There’s nothing quite like a run-on thought like that to take you out of the moment of the book. Eventually, I gave up trying to understand the story of it all. Instead, I treated it like a series of prose poems, or maybe fortune cookies. I delighted in Handler’s way with words and I thrilled at the truths, small and large, that appeared amidst the confusion. When I stopped looking for the story, I couldn’t be disappointed when I didn’t find it and I could enjoy all the things that I did find.

And maybe that, in fact, is the point. In love, sometimes the story doesn’t matter. It’s how we love, the adverbs more than the action, that defines our relationships, no matter who is involved or how things turn out or where they happen.

About Bonnie

  • http://desicritics.org Aaman

    Both those quoted paragraphs demonstrate poor writing skills, IMHO, and not too many adverbs – why the title?

  • http://lit.fictionary.ca Bonnie

    Aaman, I didn’t find a reason in the text for the title, although there is an explanation of it in an interview on the publisher’s website:

    “I was reminded of a parlor game called Adverbs, in which actions are improvised according to an adverb someone is supposed to guess. I suddenly realized that this strategy would be an intriguing one to try for a novel, and that the titles I’d been using as placeholders could make for a sort of roadmap through the novel.”

  • http://desicritics.org Aaman

    So he went quickly, slowly, hardly.

    Thanks:)

  • http://philobiblion.blogspot.com Natalie Bennett

    This article has been selected for syndication to Advance.net, which is affiliated with newspapers around the United States. Nice work!

  • Eric

    Aaman — In what sense do you mean “poor writing skills”? Handler’s prose might not jive with Strunk & White, but it’s a deliberate and effective stylistic decision. I know you haven’t read the book, but the story “Soundly,” from which that first passage was taken, is one of the most powerful pieces of writing I’ve read in some time. Whatever his weaknesses, Handler is by no means a weak writer.

    As for the title, the simplest explanation is that the title of each chapter/story is an adverb having to do with the love described within. There’s a great deal more to it than that, however.

    Bonnie — Handler solves the “problem” a few sentences after that second passage you quoted, and in the title itself. As he says, it doesn’t particularly matter if the Joes are the same. If the stories were read without reference to the rest of the book, the parade of Joes would be a non-issue. Handler suggests in “Barely” that all love stories are self-contained, taken one at a time, and must be read with emphasis not on the who, where, or when, but “the way things are done.” It’s the jacket quote: “It is not the nouns. The miracle is the adverbs.”

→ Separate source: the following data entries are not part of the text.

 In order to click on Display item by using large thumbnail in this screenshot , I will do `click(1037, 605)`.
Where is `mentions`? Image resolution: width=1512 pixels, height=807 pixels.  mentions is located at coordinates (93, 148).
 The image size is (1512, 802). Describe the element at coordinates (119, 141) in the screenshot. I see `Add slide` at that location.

  • http://blogcritics.org/author.php?author=Bonnie Bonnie

    Eric, thanks for the comments. I have to say, I have really mixed feelings about the book. I do like Handler’s writing, in all its rule-breaking glory. And I get that the shifting names are to an extent a comment on the fact that the experience is universal and faceless and circumstantial. The problem is, I’m not sure that it worked as a whole for me. The fault may be mine — maybe I’m too traditional — but I got frustrated because I couldn’t let go of the urge to try and make sense of the larger story. At the same time, I can see what there is to like about the book as it is, rather than as I kept trying to make it be.